■ **Text segment**:

----

So you want to build yourself a storage cloud but you don’t have the readies to build one using one of the commercial products which are available.  Well, don’t worry, there are open source alternatives which might allow you to get a taste of Scale Out without breaking the bank.

Gluster is one such open source alternative and is now part of OpenStack, the open source cloud computing platform being built by a number of developers and vendors.

Gluster is available as a commercial software appliance or you could simply download the packages and install it on a variety of Linux distributions including Ubuntu and Redhat-derived Linux distributions. I have recently built a small cluster using Scientific Linux 6.0 (Scientific Linux is my new favourite Redhat derived Linux and SL 6.0 is based on RHEL 6) and ESXi.

The initial set-up is pretty easy and it took me less than a couple of hours to stand-up a three node cluster and build a small environment. The documentation is clear and should be simple for anyone with a modicum of Linux knowledge to follow.

I will give people a couple of tips; if you do not want to play with IPtables, turn them off to get yourself up and running. And the latest version of Gluster requires rsync 3.0.7 for its geo-replication; there does not appear to be a RPM for RHEL 6.0 at present, just use the Fedora RPM and that appears to work fine.

Adding additional nodes is simple and I’ve quickly added a fourth virtual node non-disruptively; then it is simply a case of telling gluster to rebalance the files across the nodes.

But only supporting Linux means that if you want to serve files to other operating systems, this means utilising NFS and CIFS. There seems to be conflicting information on whether Gluster supports  CTDB and the necessary locking; so at the present I am only exporting NFS  from a single node with no fail-over support yet. My next experiment will be to see if I can get it configured as a true scale-out NAS solution.

I will let you know how I get on!!

----

■ **Recorded information**:
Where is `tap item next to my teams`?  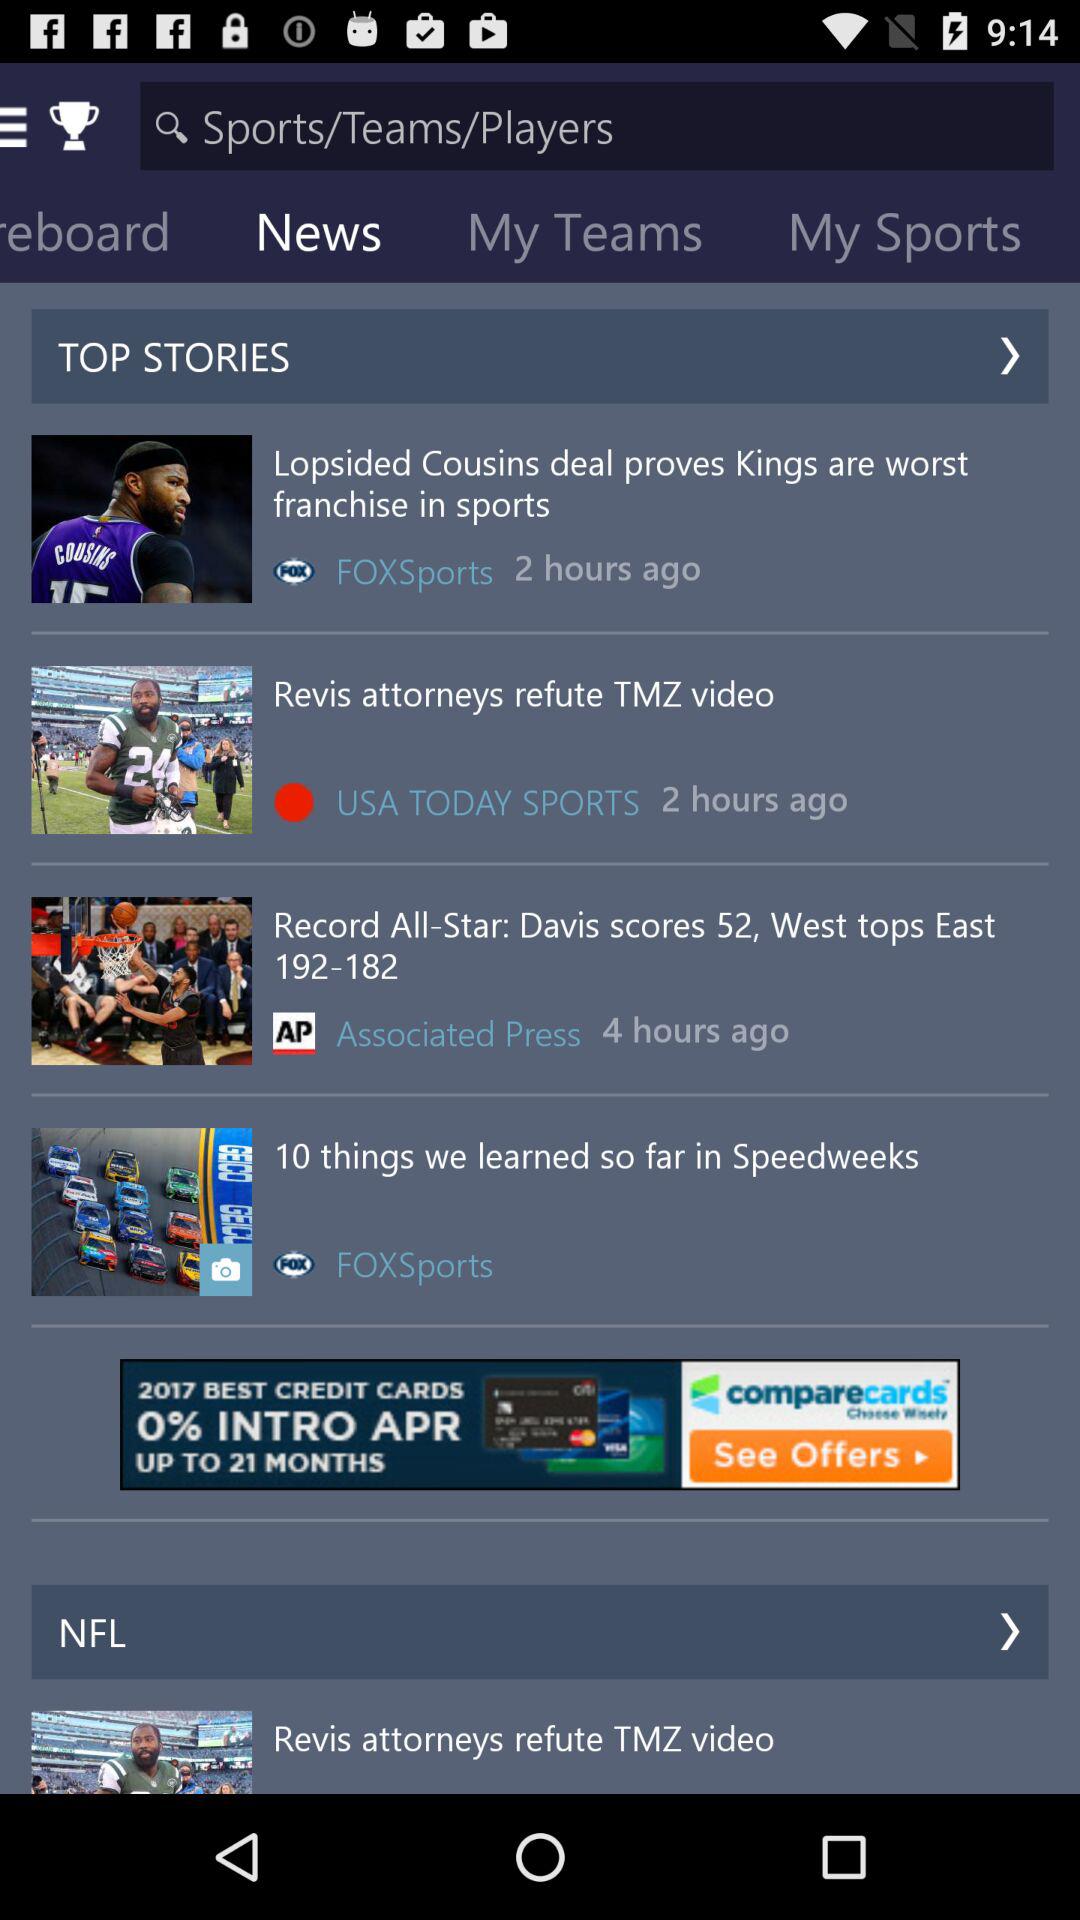 tap item next to my teams is located at coordinates (334, 236).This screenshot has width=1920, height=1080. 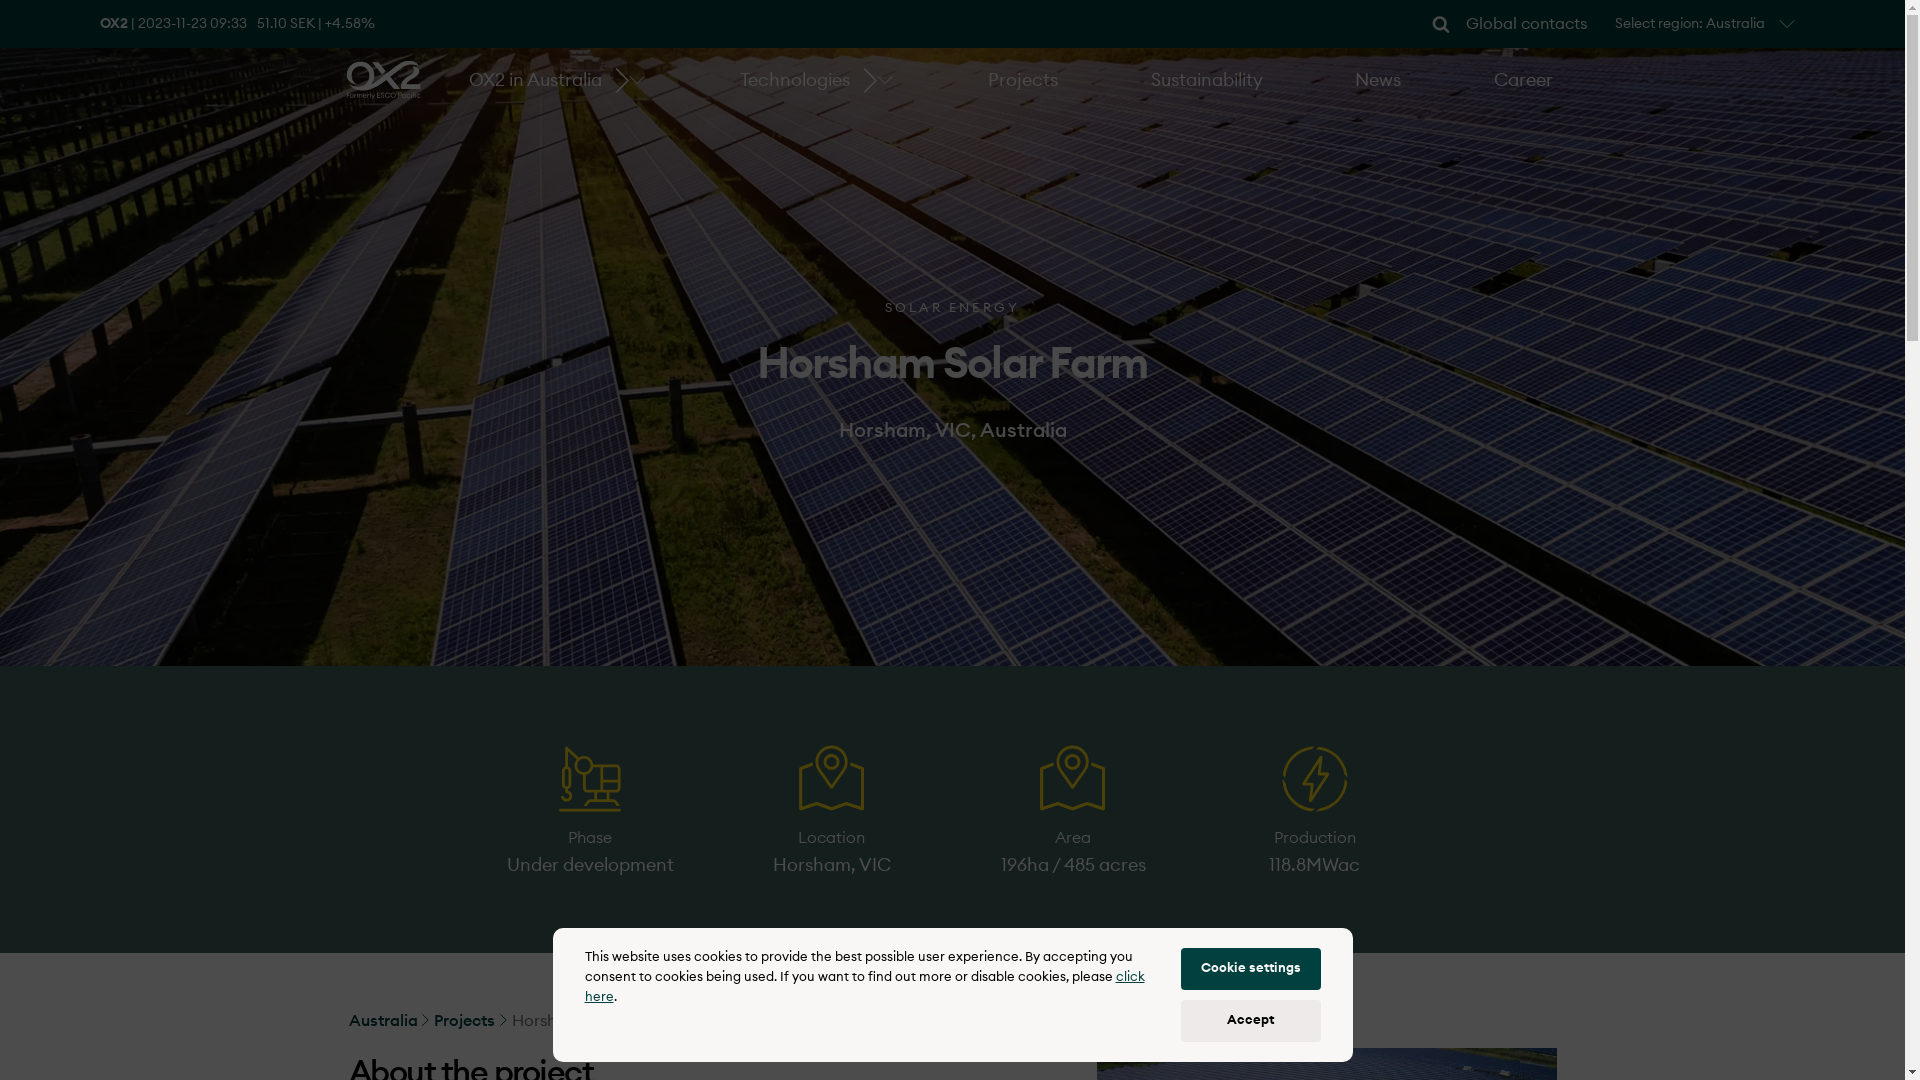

----

■ **Required tasks**:
• a. Reproduce the stretch of the Gluster post from "So you want" through "breaking the bank." word for word.
• b. According to the Gluster post, which version of rsync does the latest Gluster release need for geo-replication?
• c. Continue the post about setting up Gluster from the point where it stops.
The data above have no role in this work.

■ **Answers given**:
• a.
So you want to build yourself a storage cloud but you don’t have the readies to build one using one of the commercial products which are available.  Well, don’t worry, there are open source alternatives which might allow you to get a taste of Scale Out without breaking the bank.

• b. rsync 3.0.7

• c.
Future Postive

Chuck’s post about Big Data Storage (as opposed to your tiny data storage) is pretty much on the money; simplicity is very much the key and it is this ‘no frills’ approach to storage which means that small teams can manage large amounts of storage with the minimum amount of fuss.

The key to us is the ability to scale quickly and easily; adding storage in and then simply using software to do clever stuff like balancing; be it OneFS, GPFS or StorNext, the job is relatively simple assuming that you’ve done the initial set-up correctly.

Much about what he says about Snaps, DeDupe and the other features that the more traditional general purpose storage arrays have also rings very true. Much of the data we deal with does not lend itself to DeDupe and there are some other interesting aspects of the data we deal with; once the file is written, it is never changed.

Think of it like a RAW file from a digital camera; you don’t actually change the file, you may develop the file, in some applications, we may save a file which details the edits and transformations which are required to produce the processed file and in others, we may save a copy of the processed file.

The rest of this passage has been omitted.